For Biden, the crisis seen by so many Democrats who are not on his payroll — and by some who are — is nothing more than another bump in the road, another obstacle to overcome as he always has. He does not agree that he is slipping as he ages. He does not accept that he is losing to former President Donald Trump. He does not believe much of his own party wants him to step aside.

His prime-time interview that aired Friday night on ABC News was an exercise not just in damage control but in reality control. For much of his long and storied political career, Biden has succeeded through sheer force of will, defying the doubters and the skeptics and the scorners to prove that he could do what no one expected. Yet now, in what may be the most threatened moment of his presidency, that self-confidence leaves him increasingly isolated in his own party.

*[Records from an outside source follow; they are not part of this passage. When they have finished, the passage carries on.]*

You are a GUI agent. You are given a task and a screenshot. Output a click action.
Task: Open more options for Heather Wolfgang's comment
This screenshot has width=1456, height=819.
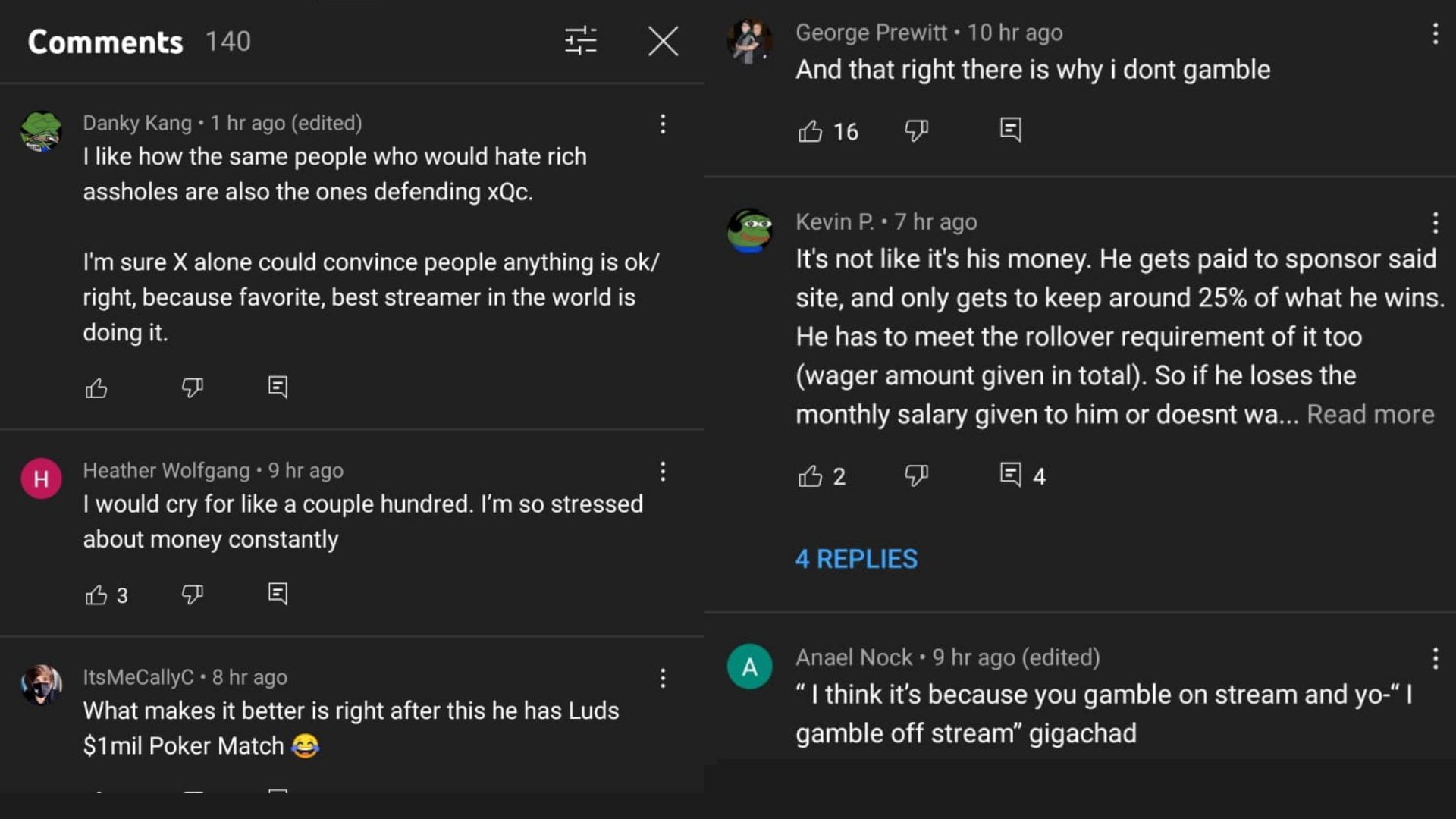663,472
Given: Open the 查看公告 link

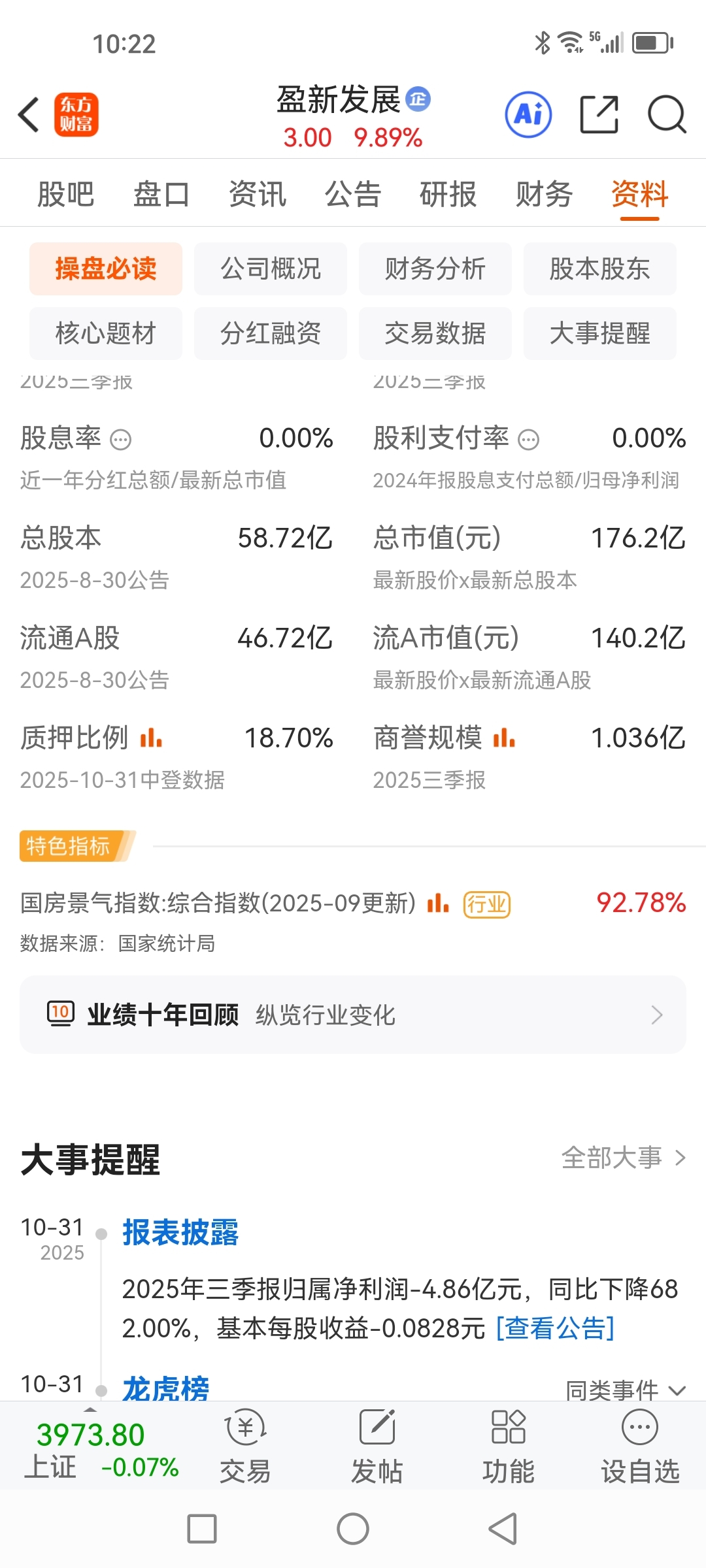Looking at the screenshot, I should pyautogui.click(x=555, y=1328).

David Axelrod, a former senior adviser to President Barack Obama who has long expressed worry about Biden’s decision to run again, said the president was rightfully proud of his record. “But he is dangerously out-of-touch with the concerns people have about his capacities moving forward and his standing in this race,” he wrote on social media.

Biden’s performance in the 22-minute session with George Stephanopoulos was not viewed as disastrously as his debate against Trump eight days earlier. But while his most loyal supporters presumably found enough reassurance to stick with him, those who have turned against him or were on the verge of doing so did not seem comforted, and time is running out if the party is to change nominees, as some would like.

While Biden had a ruddier color to his face this time and looked calm and composed with his hands in his lap and legs crossed, he once again sounded hoarse and at times tentative, sometimes struggling to finish a sentence. He was dismissive about concerns about his health, denied that he was more frail and ducked questions about medical tests.

He took responsibility for his debate performance repeatedly — “nobody’s fault but mine” — but then blamed it on exhaustion and sickness and Trump “shouting” and distracting him. He said that he has a cognitive test every day because he is “running the world” and that he would only step aside as a candidate “if the Lord Almighty came down and said, ‘Joe, get out of the race.’ ”

Probably the one line that generated the most irritation among fellow Democrats was his response when Stephanopoulos asked Biden how he would feel in January if he loses to Trump and has to turn the White House back over to the former president. “I’ll feel as long as I gave it my all and I did the goodest job as I know I can do, that’s what this is about,” Biden replied.

Multiple Democrats expressed exasperation at that afterward, declaring that the election was not about earning a participation trophy but about stopping a convicted felon who tried to overturn an election he had lost, urged “termination” of the Constitution to return himself to power and vowed to devote his next term to exacting “retribution” on his adversaries.

At one point, Stephanopoulos even seemed to offer Biden a dignified way out, only to have the president reject it.

“The prevailing sentiment is this,” Stephanopoulos said of Democrats. “They love you, and they will be forever grateful to you for defeating Donald Trump in 2020. They think you’ve done a great job as president, a lot of the successes you outlined. But they are worried about you and the country. And they don’t think you can win. They want you to go with grace, and they will cheer you if you do. What do you say to that?”

“I say the vast majority are not where that — those folks are,” Biden replied, ignoring polls showing roughly half of Democrats think he should withdraw. “I don’t doubt there are some folks there.”

Biden now heads into a week when fellow Democrats will be deciding what to do next.

Some Democratic lawmakers and major donors are organizing efforts to pressure the president into leaving the race or rethinking his approach. The president’s time on television Friday does not seem likely to head that off.

“I can’t imagine it will do much, if anything, to calm the nerves of Democrats on Capitol Hill,” said Jim Manley, a former top aide to Senate Democrats. “We are in for a rough couple of days.”